Exercise objective
Copy the records below word for word, leaving out the pictures.

——————————

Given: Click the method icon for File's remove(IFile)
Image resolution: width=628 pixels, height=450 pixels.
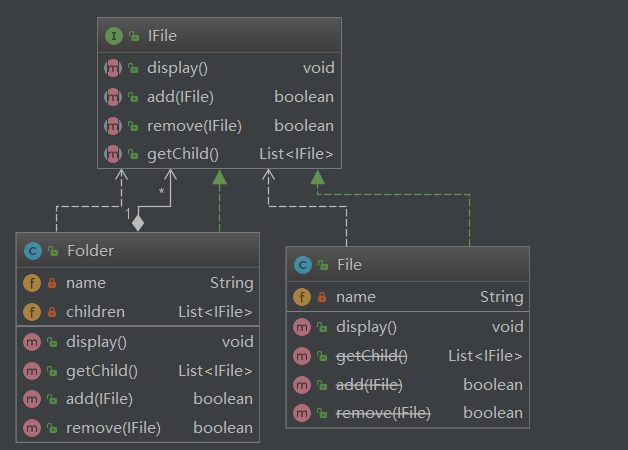Looking at the screenshot, I should click(x=302, y=413).
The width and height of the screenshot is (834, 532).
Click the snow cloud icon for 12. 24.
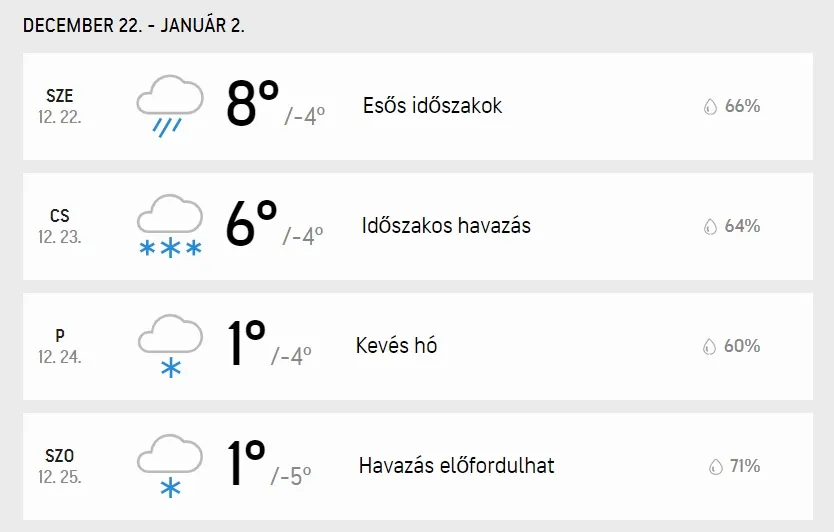click(x=169, y=346)
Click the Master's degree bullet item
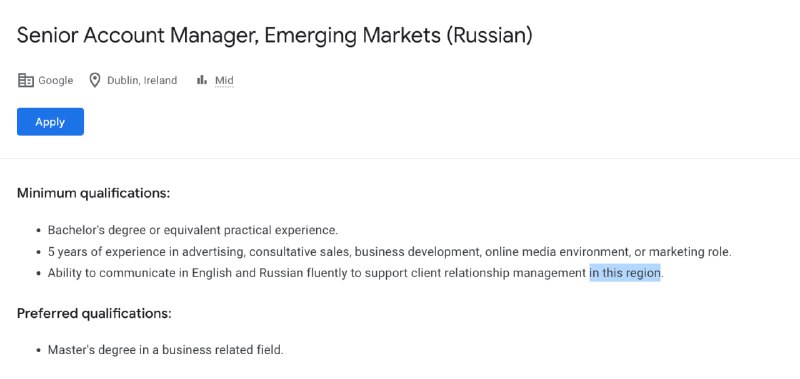Image resolution: width=800 pixels, height=379 pixels. coord(165,350)
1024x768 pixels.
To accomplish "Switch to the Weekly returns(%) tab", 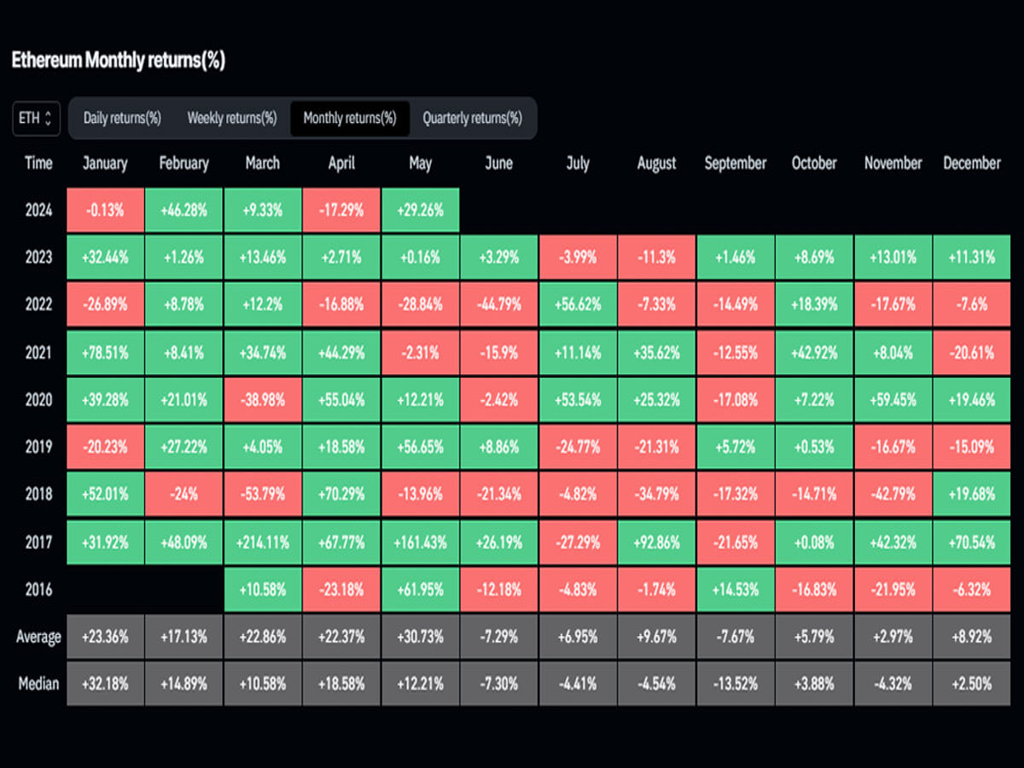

——————————

Completed task
Given: Click the method icon for File's remove(IFile)
Image resolution: width=628 pixels, height=450 pixels.
Looking at the screenshot, I should click(x=302, y=413).
The width and height of the screenshot is (834, 532).
Click the snow cloud icon for 12. 24.
click(x=169, y=346)
Click the Master's degree bullet item
Image resolution: width=800 pixels, height=379 pixels. coord(165,350)
1024x768 pixels.
To accomplish "Switch to the Weekly returns(%) tab", 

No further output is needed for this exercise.